まずは、ただ丸めただけの肉団子から茹でてみよう。これはあくまで比較のためのスープだ。とは言え、普通のおいしさが約束されたスープでもある。とにかく失敗のしようがない。


なんの緊張感もなくドバドバと入れて、
火が通るのを待ちます。

はい。できました。

ま、どこからどう見ても「普通にひき肉を丸めて入れたんですね」としか言いようのない肉団子スープだ。


針生姜でも乗せたいところですな。

さあ、続けてオブラート肉団子を茹でよう。

平静を装ってはいるが、ものすごく緊張している。これほどまでに「どうなっちゃうんだろう?」と不安になる料理を作ったことが過去にあっただろうか。

オブラートがズル剥けになったり全部溶け出したりしたら、この企画はやっぱりボツにした方がいいんだろうな。「はい、ダメでしたー」で終わるのって、すごくイヤだもんな。うん。

意を決して、オブラート肉団子を鍋に入れる。
もうなるようになれ、という心境だった。


いきなり皿に張り付くオブラート。やーめーてー。
なんとかひっぺがして鍋に投入。

ドキドキしながら様子を見守る。とりあえず、鍋に入れた途端にオブラートが消えてなくなる、なんてことにはなってないようだ。

…と、少しだけ安堵しながら観察していたのだが、なにやら鍋の中がおかしなことになっていた。


なぜかプクーッとした泡が発生。
ほぼすべてに泡。まるでカエルの腹のように膨れている。

なんだなんだ。オブラート肉団子のゴールは「泡」だったのか? いや、でもこの程度の変化ならどうってことないし、残ってくれただけでもありがたい。

その泡も、肉に火が通る頃には消えてなくなった。


完成。

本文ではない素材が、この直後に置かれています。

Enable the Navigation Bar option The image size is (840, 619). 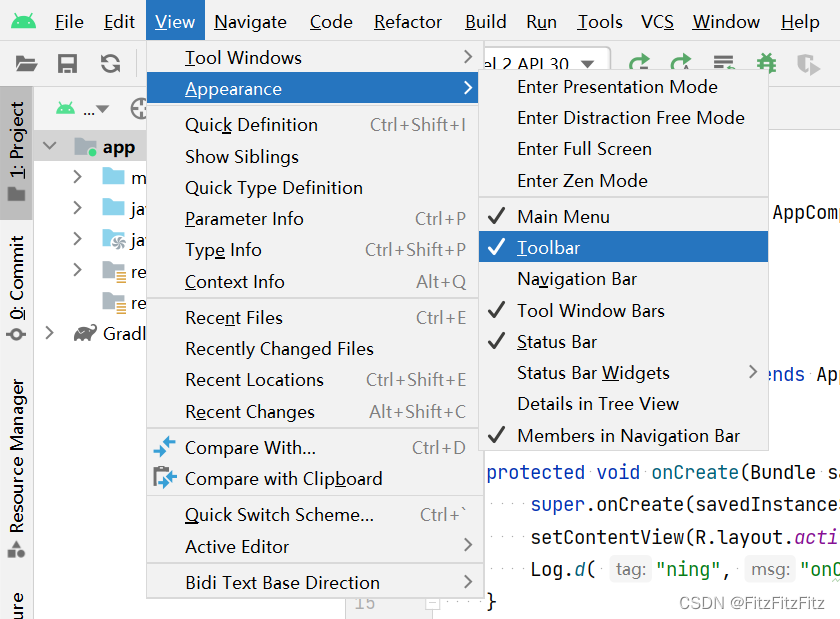click(x=577, y=279)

お、お、お、オブラート残ってます。

包まさってる!(包まれてる、の意。北国の方言)
ほら!

3枚重ねが功を奏したようで、オブラート流出(もしくは溶解)という最悪の事態は回避された。

では、食べてみますよ。チュルンと喉を通ってくれれば非常にワンタンっぽいのだが…。


うわうわうわ。

すごい。ワンタンなんてもんじゃなかった。葛だ。これはまるで葛をまとわせた団子だ。しかも肉だスープだ、大変だ。

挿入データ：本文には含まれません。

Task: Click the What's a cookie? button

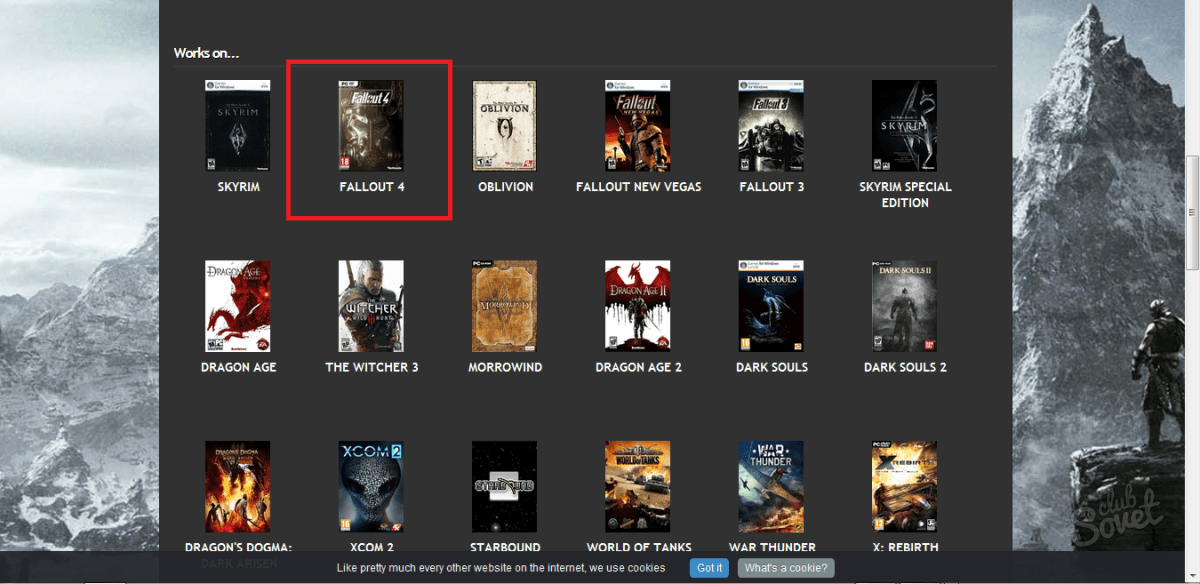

どれも面白いようにチュルンチュルンと喉を通り過ぎていく。まさかここまで喉越しのいい団子になるとは思ってもみなかった。しかも葛の部分に汁がたっぷり染みてて、それが肉にも伝わってきてて、ものすごくジューシーで、ふんわりしてて、いやもう、ちょっとあたふたするくらいおいしい。

オブラート、おそるべし。

興奮のあまり忘れそうになったが、ここで比較のために作った普通の肉団子も食べてみよう。


オブラートの後に食べると、なんといいますか、
もそもそしてます。

普通の肉団子のはずなのに、なぜか非常に荒々しく感じてしまった。ダイレクトに肉が舌に当たるせいだろうか。

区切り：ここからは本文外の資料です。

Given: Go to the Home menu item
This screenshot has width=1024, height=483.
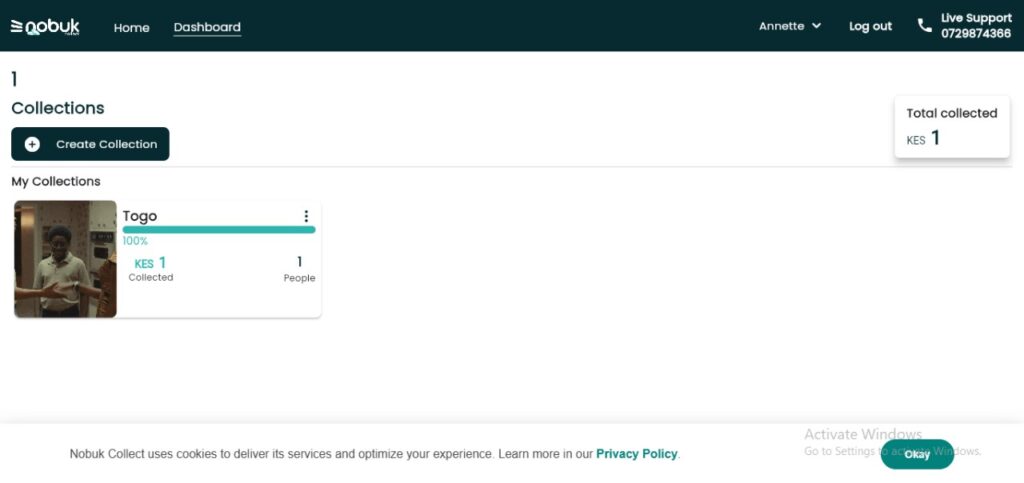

そういえば今回の団子には片栗粉を全く入れなかった。あれは“つなぎ”の役割以外にも、肉をプルンとさせる効果、肉汁を出にくくする効果、肉をふっくらさせる効果等々あるのではなかったか。

ってことは、オブラート(原料:でんぷん)で包んだ肉団子がおいしかったのも、ちゃんとした理由あってのことだったのだ。単に「葛みたいだー。ビロビロだー」とはしゃいだだけではないのである。

捨てるくらいなら

通常、オブラートは薬を飲むことを前提として買うものだ。しかし私のように「なんで買ったんだっけ?」とか「間違えて多く買いすぎた」とか「使用期限が心配だ」という方が万が一いらっしゃいましたら、思い切って食べてしまうという手もアリだと思います。

ほんと、びっくりするほどチュルンとしますから。

皿についたオブラート。こうならないように、包んだらすぐに茹でましょう。